Binbir Emek Ürünü Saray Kumaşı: Kutnu - Son Dakika
Yerel

Binbir Emek Ürünü Saray Kumaşı: Kutnu

Padişah kaftanlarında kullanıldığı için "saray kumaşı" olarak bilinen "kutnu", binbir emek gerektiren işlemin ardından hazır hale getiriliyor.

17.02.2015 12:03
Twitter'da Paylaş Facebook'da Paylaş WhatsApp'da Paylaş

ZUHAL UZUNDERE KOCALAR - Padişah kaftanlarında kullanıldığı için "saray kumaşı" olarak bilinen "kutnu", binbir emek gerektiren işlemin ardından hazır hale getiriliyor.

Yüzyıllarca Anadolu insanının kıyafetlerinin vazgeçilmezi olan kutnuyu oluşturan ipek iplik, ilk olarak "devere" adı verilen çözgü dolaplarında çile haline getiriliyor. Daha sonra 100 derecelik boya kazanlarında istenilen renkte boyanıyor. Boyanan iplik, daha sağlam olması, dokuma esnasında kopmaması için kayısı ağacı reçinesi kullanılarak mezekleniyor. Taraktan geçirildikten sonra "kavuk" denilen bobinlere sarılarak dokumaya hazır hale gelen iplik, tahta veya kara tezgahlarda dokunarak kutnuya dönüşüyor.

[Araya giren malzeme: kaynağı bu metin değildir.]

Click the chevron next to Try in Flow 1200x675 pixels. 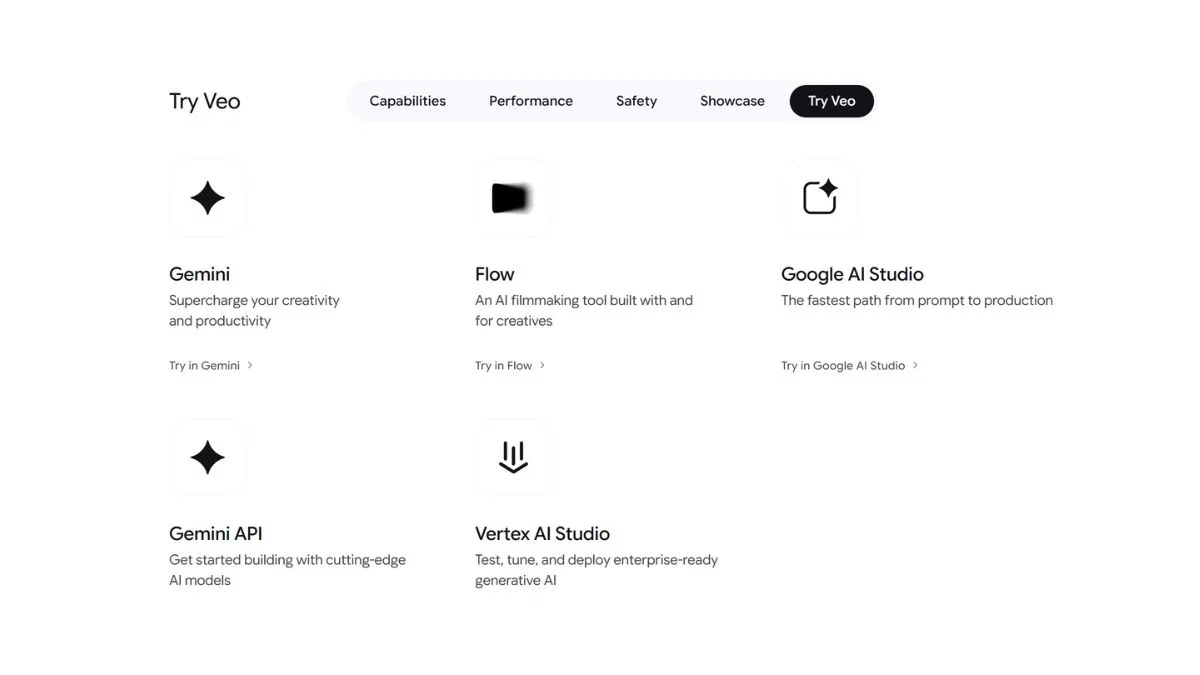542,366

Renk ve desenine göre adı var

Kutnu, renk ve genişliğine göre çeşitli isimler alıyor. Kutnu, Alaca ve Meydaniye olmak üzere 3'e ayrılan bu kumaşın desenine göre de Sultan, Çiçeklil, Düz Mecidiye, Hindiye, Kemha, Taraklı gibi birçok çeşidi bulunuyor.

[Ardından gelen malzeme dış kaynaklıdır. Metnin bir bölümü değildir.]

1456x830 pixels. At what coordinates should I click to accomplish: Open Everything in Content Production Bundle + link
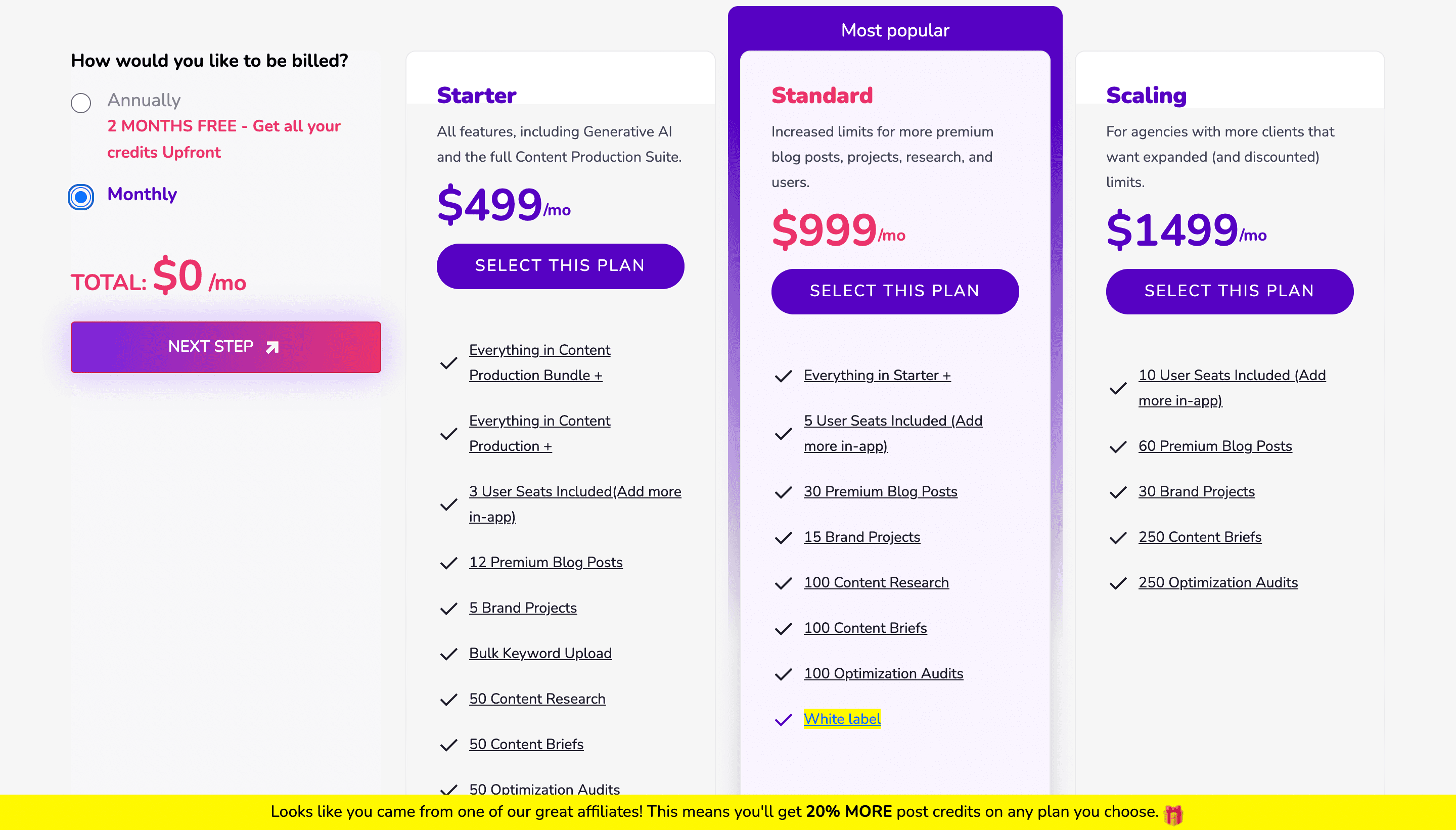click(539, 362)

Mesleklerine sahip çıkan ustalar tarafından el veya kara tezgahlarda dokunan kutnu kumaş, Türkiye'nin pek çok bölgesinde yöresel giysi, turistik aksesuar ve perde olarak kullanılıyor.

Yıllardır ilmek ilmek dokunan, padişah kaftanlarında kullanıldığı için "saray kumaşı" olarak da bilinen kutnu, Gaziantep'te bir elin parmaklarını geçmeyecek sayıdaki işletmede üretiliyor.

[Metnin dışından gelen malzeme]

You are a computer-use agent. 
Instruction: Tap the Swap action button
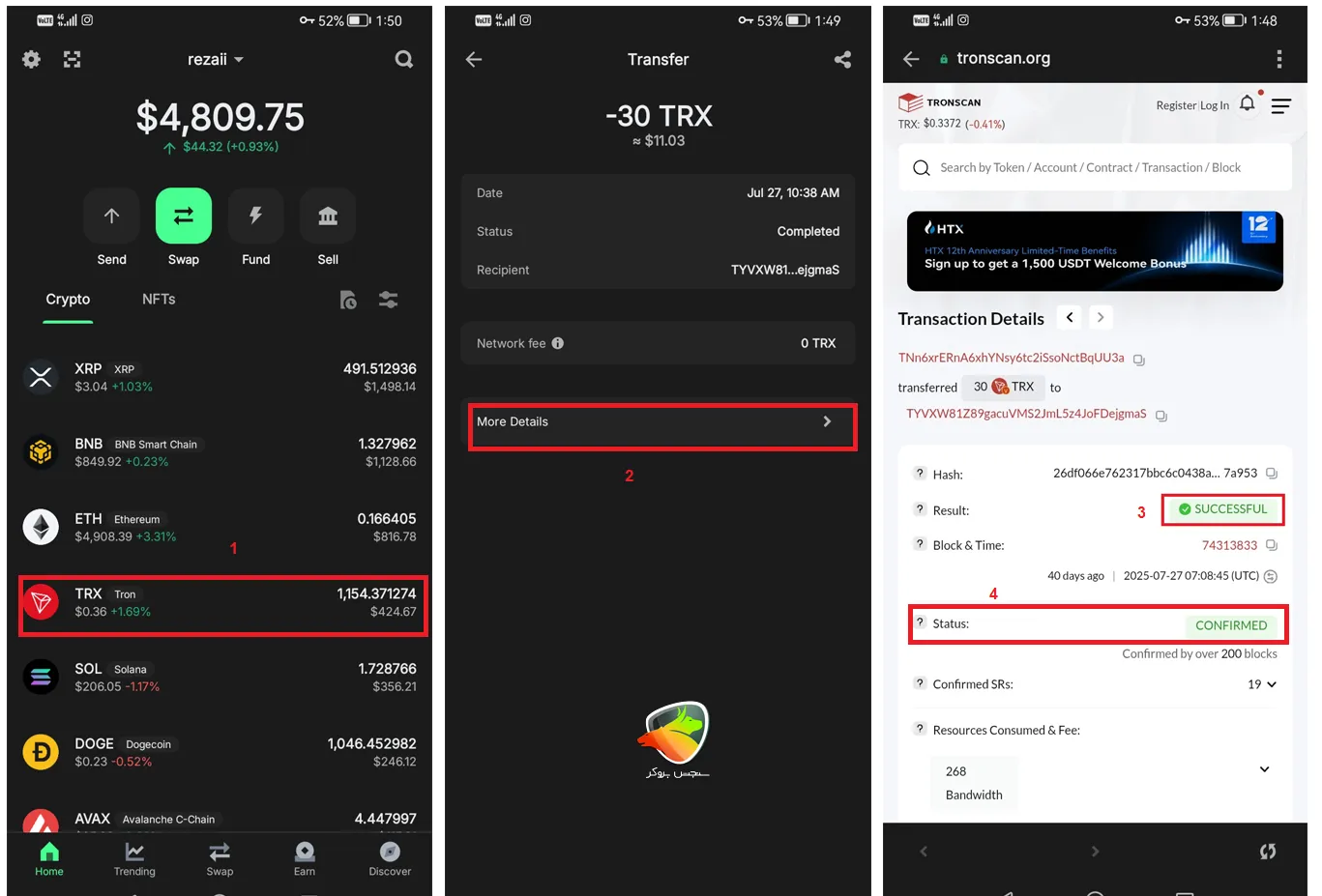tap(184, 216)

Kutnu üreticisi Kasım Kaygın, AA muhabirine yaptığı açıklamada, Gaziantep'e ait el dokuması olan kutnunun kentte yıllarca önemli bir geçim kaynağı olduğunu belirtti.

Kumaşın yıllarca tahta tezgahlarda dokunduğunu vurgulayan Kaygın, gelişen teknolojiyle kutnuya ilginin azaldığını söyledi.

Kaygın, günümüzde bir elin parmaklarını geçmeyecek sayıda işletmede kutnu üretildiğini ifade etti.

Kutnunun en önemli özelliğinin el emeği ürün olduğunu dile getiren Kaygın, "Jakarlı makinelerde dokunanlar el ürünü değil. Özellikle Bursa'da üretilen baskı naylon kumaşlar 'kutnu' diye satılmaya başlandı. 'Meslek yok olmasın' diye bir atölye kurarak kutnu dokumaya başladım. Atölyemde el ve kara tezgahlarda kumaş dokuyorum. Yıllarca kutnunun üretim merkezi olan köylerdeki tezgahlar da ya yakıldı ya da bir kenara atıldı. Şu anda tahta tezgahta üretim yapan bir tek benim" dedi.

Kültür ve Turizm Bakanlığına başvurarak kutnu kumaş el sanatı ustası belgesi aldığını aktaran Kaygın, bu işi oğluna da öğrettiğini dile getirdi.

"Bu işi sürdürmek istiyorum"

Arıl köyünde oturan 63 yaşındaki kutnucu Ahmet Karabulut da bıraktığı mesleğine tekrar döndüğünü söyledi.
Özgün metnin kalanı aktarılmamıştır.